Subject: General Tech, Cases and Cooling | April 28, 2015 - 08:15 PM |
Tagged: cirrus7, SFF, nuc, broadwell-u, fanless

Next month, German manufacturer Cirrus7 will begin shipping its new Nimbini system. The Nimbini is an even smaller variant of the company’s small form factor Nimbus PC. This time, Cirrus7 has managed to pack a Intel NUC system into a fanless case with multiple layers of stacked laser cut aluminum panels that double as a heatsink for the internals. Even better, the Nimbini supports Intel’s Rock Canyon and Maple Canyon NUC boards, and supports Broadwell-U processors up to the 28W Core i7 models with Iris Graphics (e.g. the two core, four thread, Core i7-5557U with Iris Graphics 6100).

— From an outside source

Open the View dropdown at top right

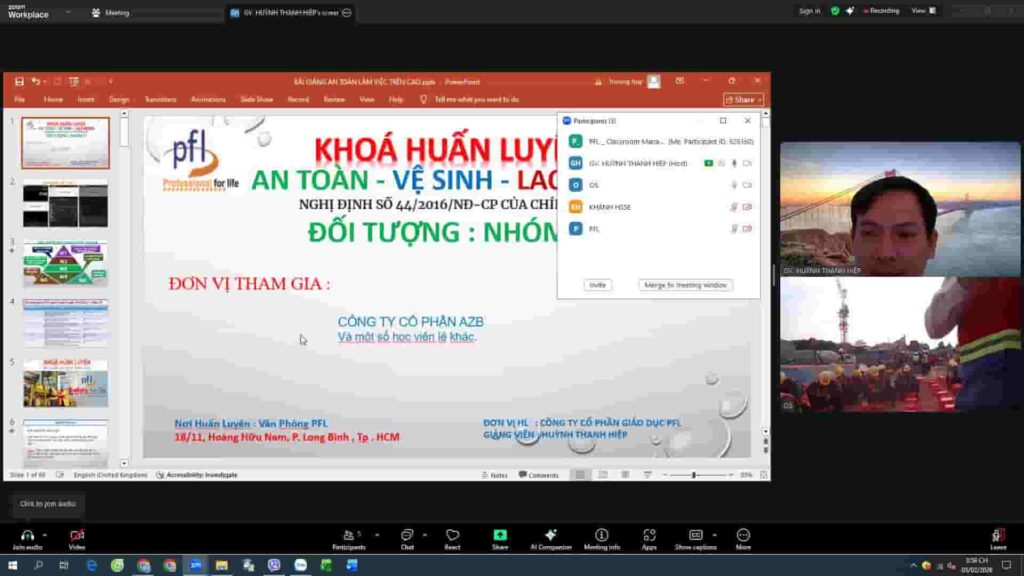(x=923, y=11)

Cirrus7 Nimbini Fanless Broadwell NUC Case.jpg

The Nimbini will come as a complete system (150 x 150 x 87mm) preloaded with Windows or Ubuntu Linux operating systems or as a barebones DIY kit – which at upwards of 90 pieces (per FanlessTech) is not for the faint-of-heart! This case can be customized to add different covers and to vary the thickness of the case by adding or removing layers. The standard configuration leaves room for a 2.5” drive in addition to the usual M.2 SSD used with NUCs. If you aren’t using that second storage drive, you can make the case thinner or expand it for maximum cooling. While also aesthetically pleasing, the best part about the aluminum construction is that it is a fanless design which is perfect for a HTPC (home theater PC) or audio engineering setup. Cirrus7 claims to support up to 28W processor TDPs without any fans.

Cirrus7 Nimbini Fanless Broadwell NUC Case Back.jpg

Rear IO for the Intel Maple Canyon NUC installed in the layered Nimbini chassis.

Cirrus7 will being taking pre-orders in May. Among others, both the Rock Canyon (with its IR receiver and accompanying case window) and Maple Canyon internal hardware (NUC boards) with dual DisplayPort outputs will be on offer. Pricing has not yet been announced, but it looks promising if you are looking for a premium silent SFF PC.